First and foremost, Russia’s swing constituency demands an end to what they see as petty corruption at all levels of the system, from the traffic cop who takes a bribe, to local bureaucrats who saddle small businesses with endless red tape in hopes of a kickback, to the mayors, governors, and police chiefs who simply seize the assets they want from private citizens and hand them over to relatives and cronies to plunder.

Individuals are also looking for a sense not only of security and stability but of real possibility for a better life for themselves and their children. For now, even many members of Russia’s relatively successful middle class feel confined to looking for exit strategies abroad when they think about the long term. They usually squirrel away cash in foreign hard currency accounts or buy property in places like Austria, Bulgaria, or the Czech Republic.

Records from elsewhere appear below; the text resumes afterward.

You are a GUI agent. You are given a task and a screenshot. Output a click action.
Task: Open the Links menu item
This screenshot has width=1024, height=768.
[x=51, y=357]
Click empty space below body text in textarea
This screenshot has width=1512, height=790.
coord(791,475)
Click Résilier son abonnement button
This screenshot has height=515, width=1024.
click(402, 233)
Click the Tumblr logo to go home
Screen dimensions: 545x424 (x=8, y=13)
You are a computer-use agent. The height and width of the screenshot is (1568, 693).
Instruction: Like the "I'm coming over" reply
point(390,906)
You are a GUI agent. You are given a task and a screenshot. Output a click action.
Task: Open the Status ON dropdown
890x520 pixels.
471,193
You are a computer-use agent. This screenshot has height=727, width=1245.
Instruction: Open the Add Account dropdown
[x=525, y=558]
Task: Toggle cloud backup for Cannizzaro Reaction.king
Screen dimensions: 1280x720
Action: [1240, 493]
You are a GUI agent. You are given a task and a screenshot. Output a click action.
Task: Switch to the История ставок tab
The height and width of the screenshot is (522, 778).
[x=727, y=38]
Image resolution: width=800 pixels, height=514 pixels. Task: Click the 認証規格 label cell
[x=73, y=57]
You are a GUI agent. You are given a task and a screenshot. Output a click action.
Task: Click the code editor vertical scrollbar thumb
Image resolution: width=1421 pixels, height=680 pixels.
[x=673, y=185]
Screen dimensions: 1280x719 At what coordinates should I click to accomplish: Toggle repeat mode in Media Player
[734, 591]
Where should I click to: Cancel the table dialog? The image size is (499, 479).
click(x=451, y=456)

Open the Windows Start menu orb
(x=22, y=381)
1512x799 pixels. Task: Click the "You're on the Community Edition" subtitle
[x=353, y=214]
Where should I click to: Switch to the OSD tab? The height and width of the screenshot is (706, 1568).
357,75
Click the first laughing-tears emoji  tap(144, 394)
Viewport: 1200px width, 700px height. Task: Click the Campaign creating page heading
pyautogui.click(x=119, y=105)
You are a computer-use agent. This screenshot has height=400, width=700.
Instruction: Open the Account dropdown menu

Finally, this is a group of people who, if they are asked to participate in political life, want to feel that they have a real choice. They are getting tired of an imitation of democracy that demands only an imitation of citizenship from them. They want to be real citizens of a real Russian state and society—perhaps not a perfect democracy, which they are not sure can exist anywhere let alone in this place, but they want more of a tangible say in the direction of their country than they have today.

Preserving the System

So for the regime, what is to be done? How can Putin preserve the system and maintain the support of both the third of Russians who are his core supporters and the third who now feel ever more frustrated and more empowered to participate in public protest?

Putin must distance himself from the United Russia party—now widely known among Internet-savvy Russians as “the party of swindlers and thieves”—after its poor performance and the allegations of fraud associated with its claimed victory. Gryzlov’s resignation from the Duma may be a first step in this direction, not only distancing Putin from the United Russia party but in fact reducing the role and the significance of the party in the Putin system of government as a whole. Still, the choice of Naryshkin to succeed Gryzlov underscores Putin’s dependence on a tight circle of close associates who have been with him since his early days in the St. Petersburg city government. It may also disappoint ordinary Russians hoping to see new faces in power, even if they remain Putin’s loyal servants.

Bringing new faces, new ideas, and new energy into Russian politics is high on the wish list of many Russians, but it does not necessarily mean throwing out the system altogether. Russians tend to be fearful of disjunctive and sudden change, recalling their collective suffering after 1917 and 1991. Rather, many in government and outside of it have talked about the need to bring younger and more dynamic individuals into the system at higher levels, and to give them real responsibilities. Some fear that as in Soviet times, the longer one small group holds onto power, the more stagnation and indifference will trickle down throughout the system and lead to gradual dry rot or a total collapse and the very chaos voters want to avoid.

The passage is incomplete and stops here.